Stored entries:
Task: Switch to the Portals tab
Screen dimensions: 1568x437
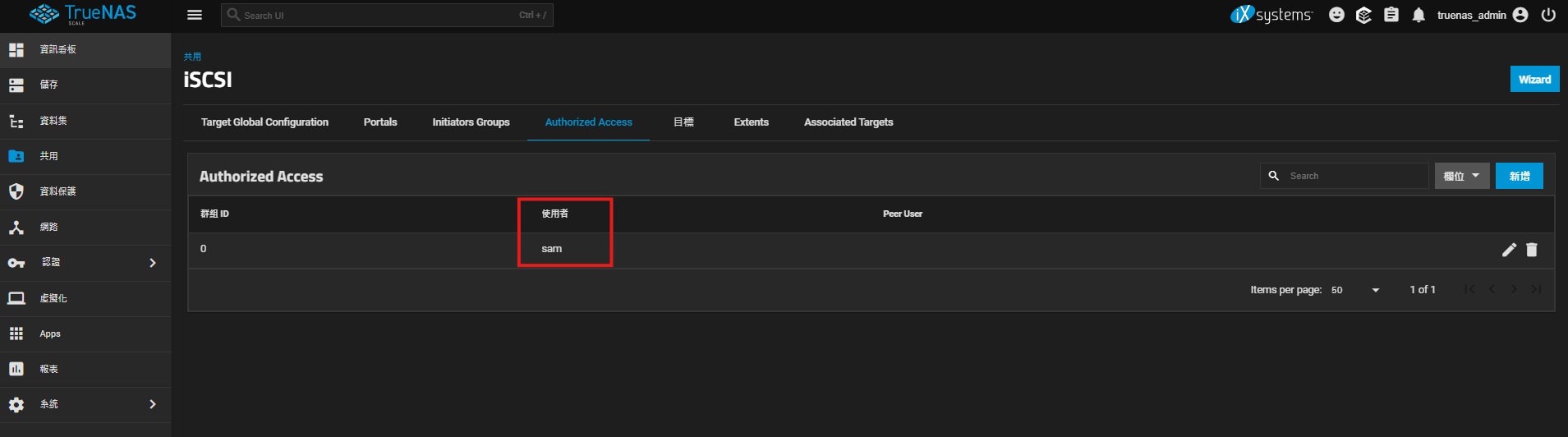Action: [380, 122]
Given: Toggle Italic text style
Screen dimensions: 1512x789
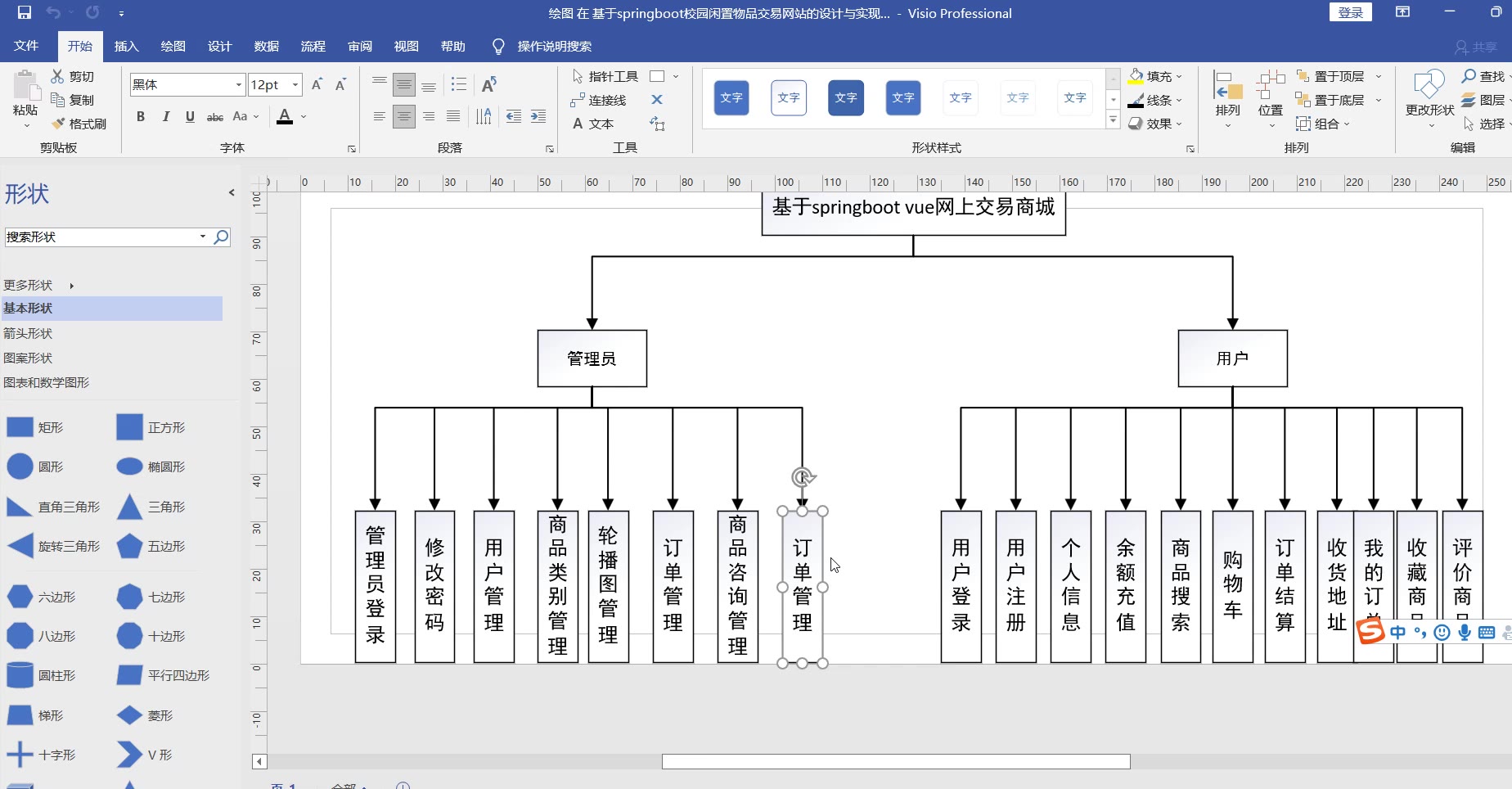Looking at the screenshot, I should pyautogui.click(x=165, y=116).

--

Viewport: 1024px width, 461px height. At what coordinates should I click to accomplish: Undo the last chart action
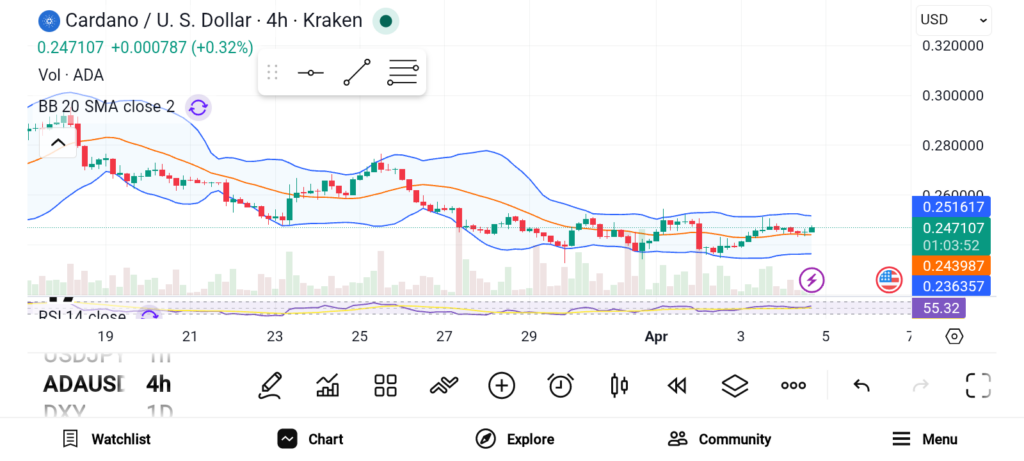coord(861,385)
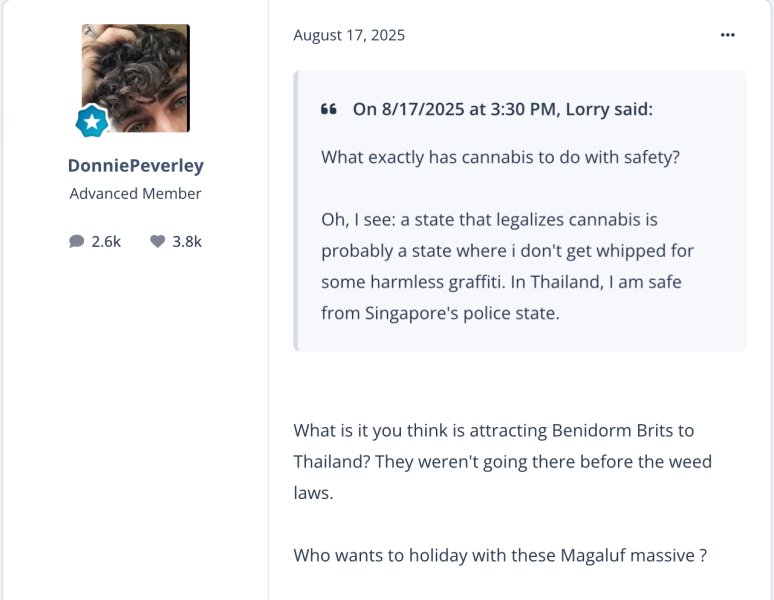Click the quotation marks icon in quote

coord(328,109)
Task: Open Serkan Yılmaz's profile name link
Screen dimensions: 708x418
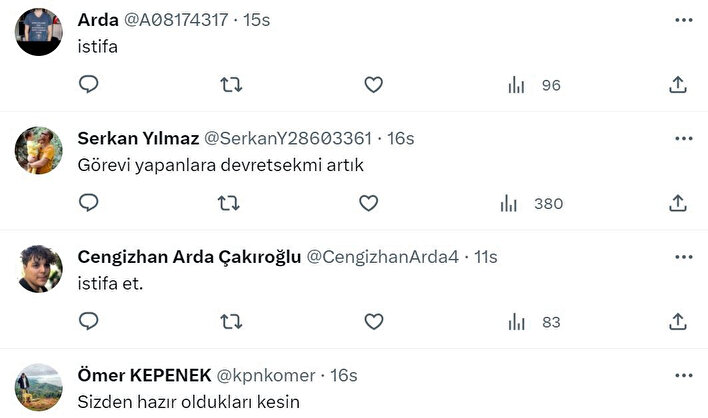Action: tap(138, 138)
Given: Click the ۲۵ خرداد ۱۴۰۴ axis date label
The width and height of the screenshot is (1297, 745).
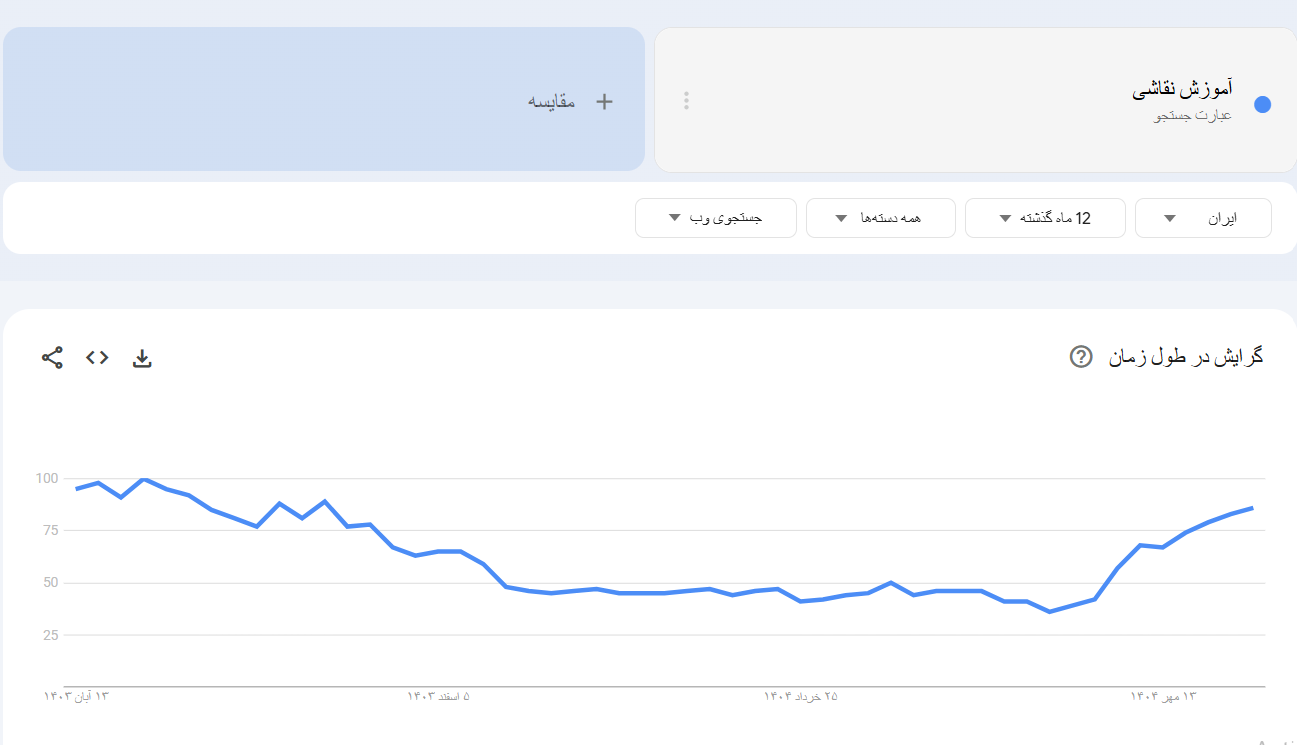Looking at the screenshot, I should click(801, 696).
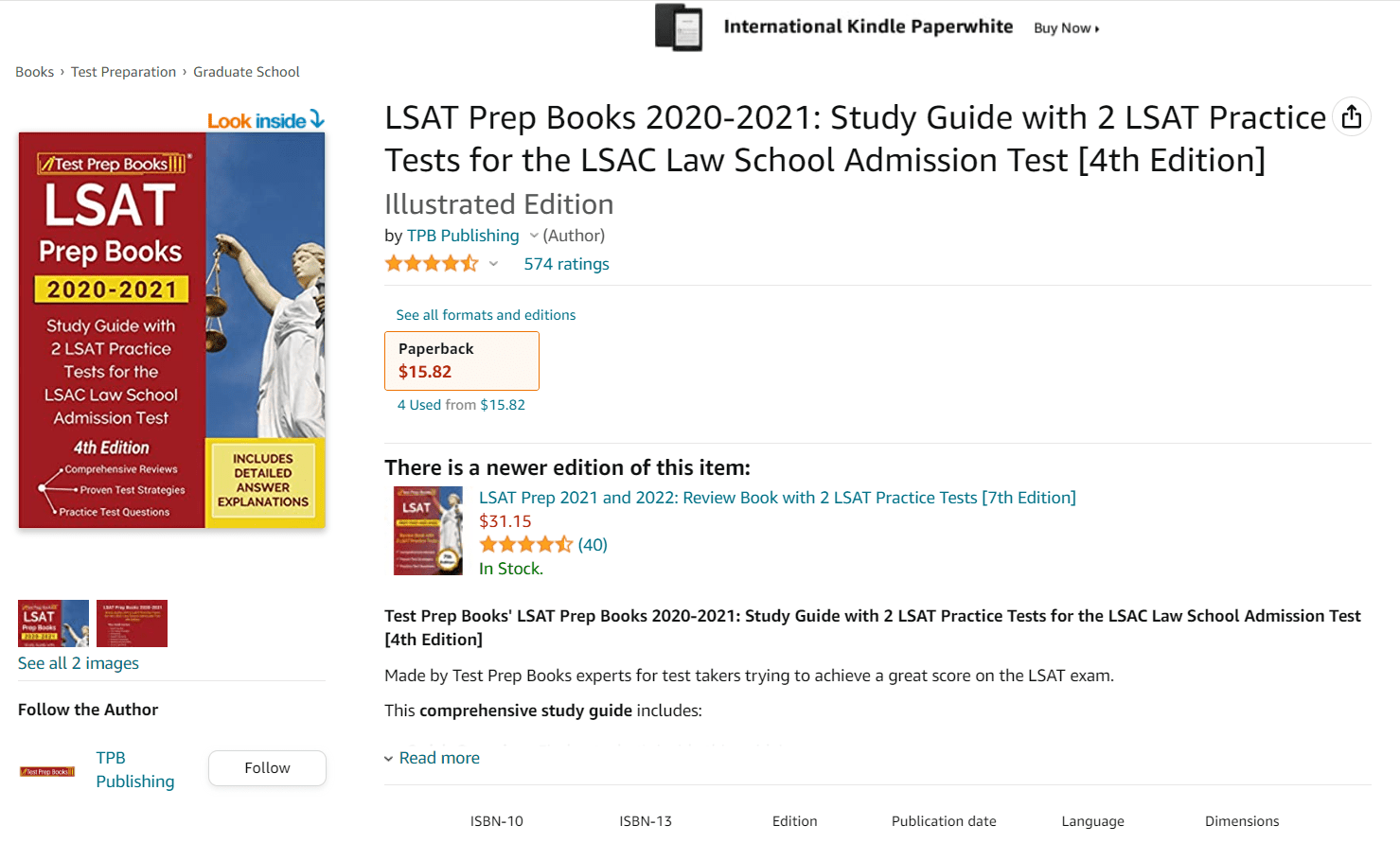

== WHAT YOU WILL DO ==
Lines above with the string "Task" need to be found and copied.

== REPLY ==
Task: Switch to the Portals tab
Task: Open Serkan Yılmaz's profile name link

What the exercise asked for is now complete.